***** DATA SHOWN *****
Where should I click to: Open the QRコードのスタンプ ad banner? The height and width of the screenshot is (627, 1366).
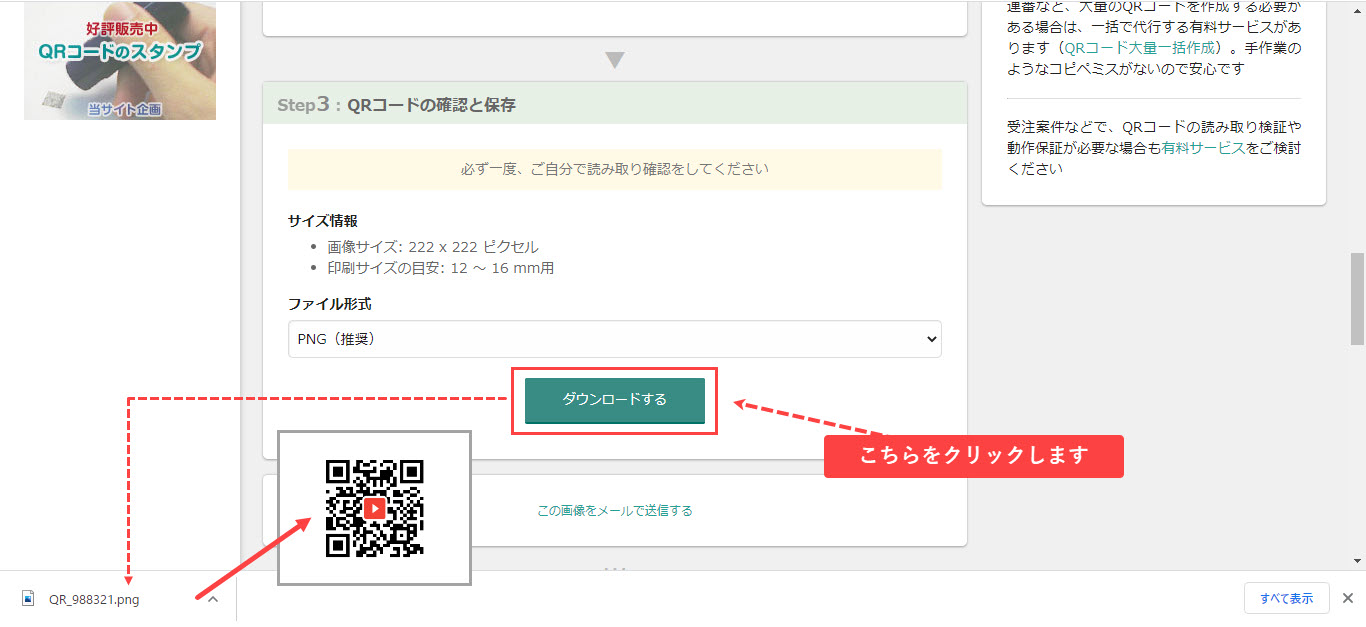pos(120,60)
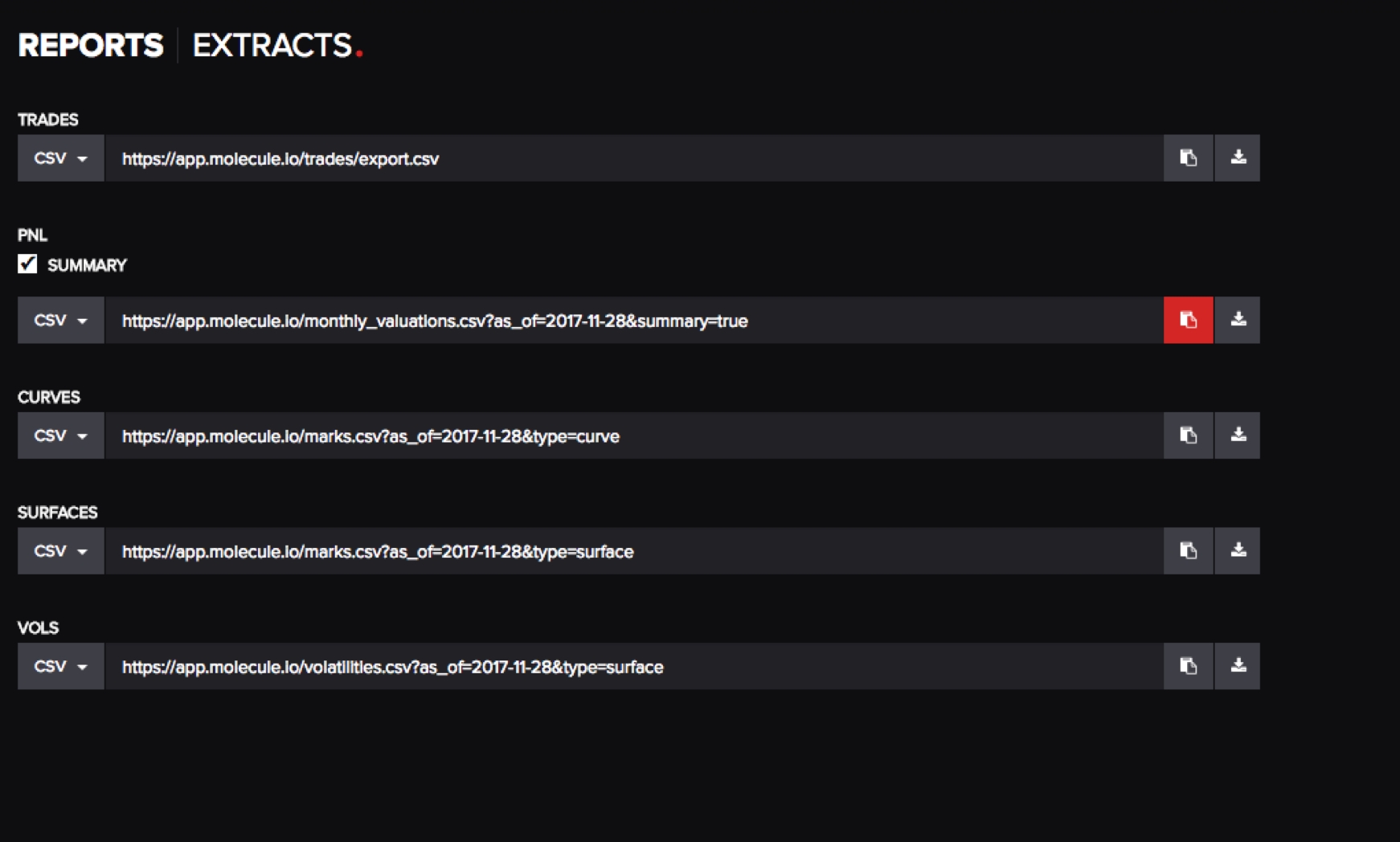Viewport: 1400px width, 842px height.
Task: Switch to the Reports tab
Action: (91, 46)
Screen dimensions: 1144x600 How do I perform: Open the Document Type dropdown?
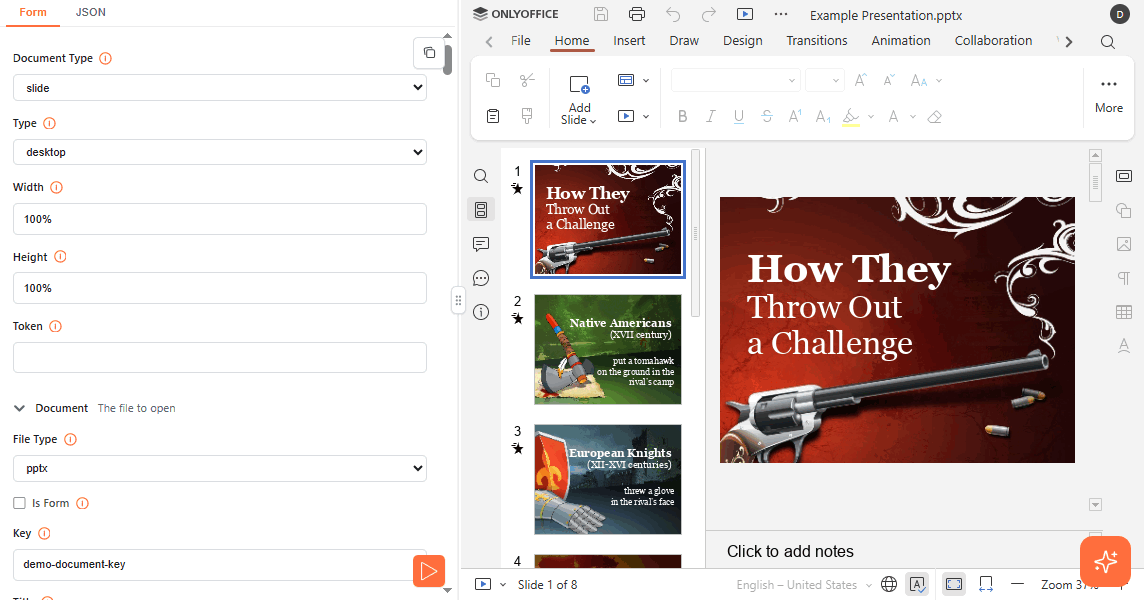coord(220,88)
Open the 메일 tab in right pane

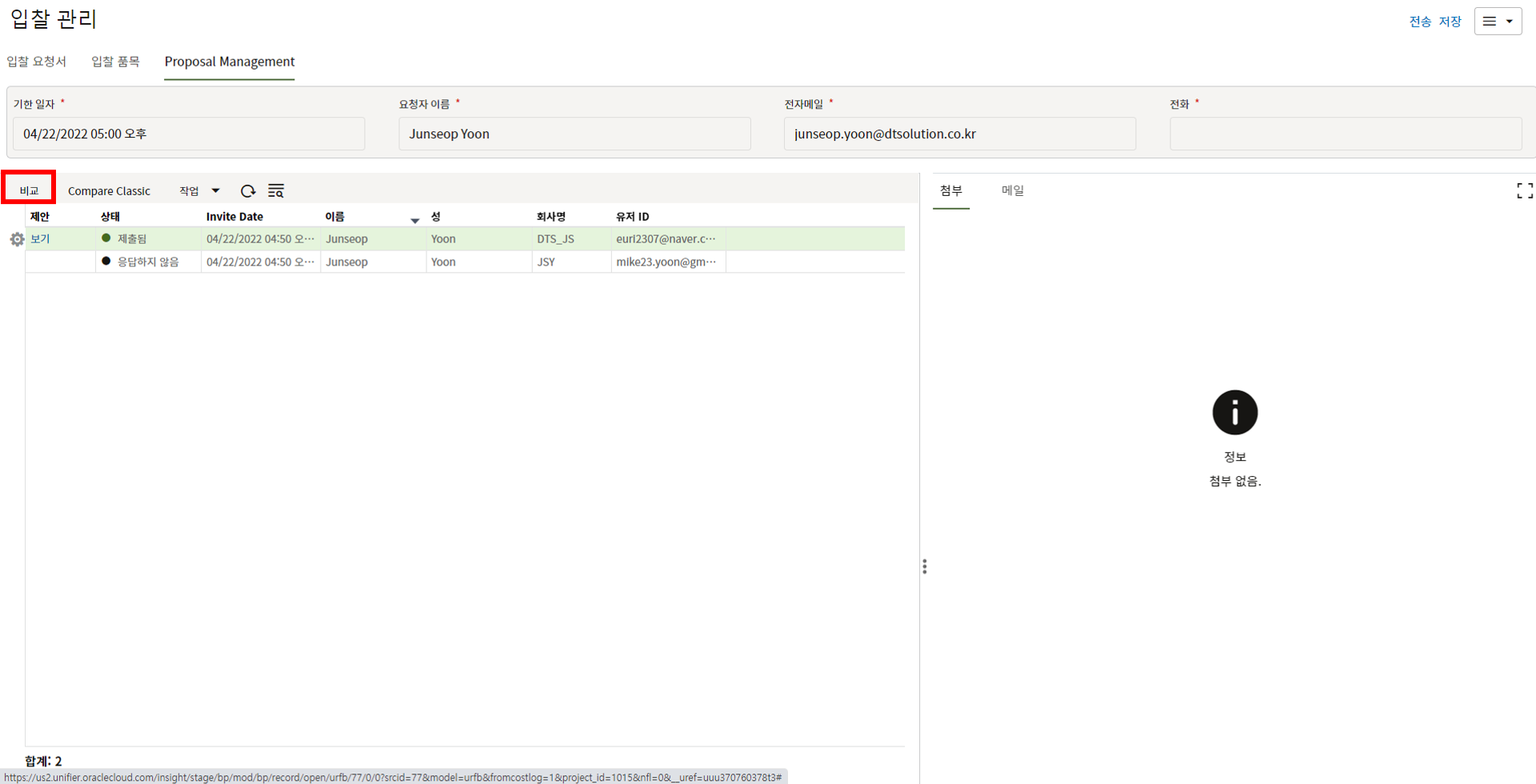coord(1012,190)
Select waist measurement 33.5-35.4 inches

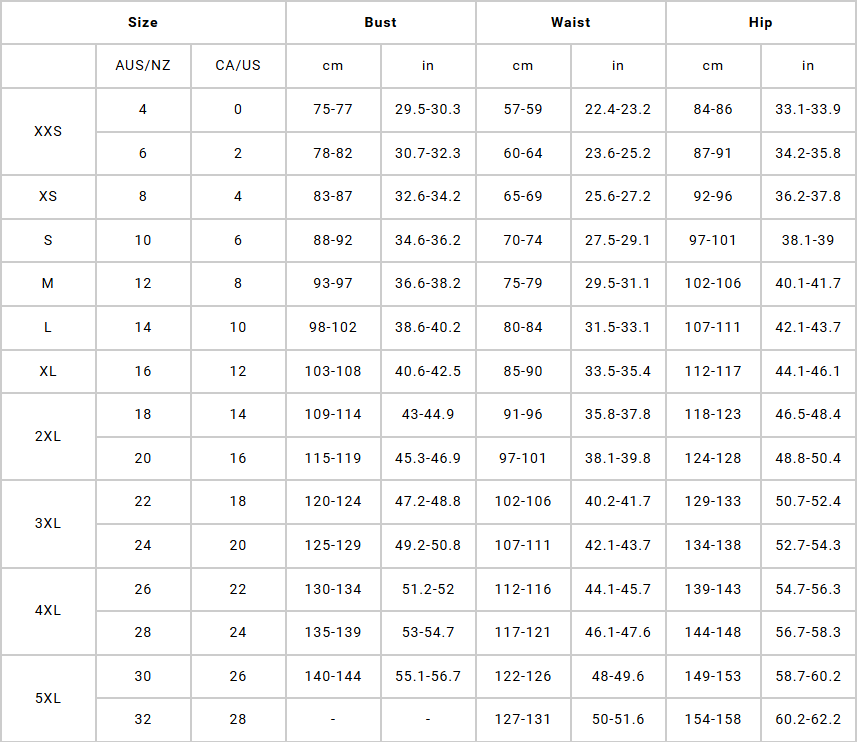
*****
**EXERCISE DETAILS:** Each record must be repeated verbatim, and no picture may appear in the copy.

**OUTPUT OF THE TASK:**
Where should I click to: Open the QRコードのスタンプ ad banner? The height and width of the screenshot is (627, 1366).
pos(120,60)
Viewport: 1400px width, 842px height.
Task: Switch to the Reports tab
Action: (91, 46)
Screen dimensions: 1144x600 How do I perform: Open the Document Type dropdown?
coord(220,88)
Open the 메일 tab in right pane

coord(1012,190)
Select waist measurement 33.5-35.4 inches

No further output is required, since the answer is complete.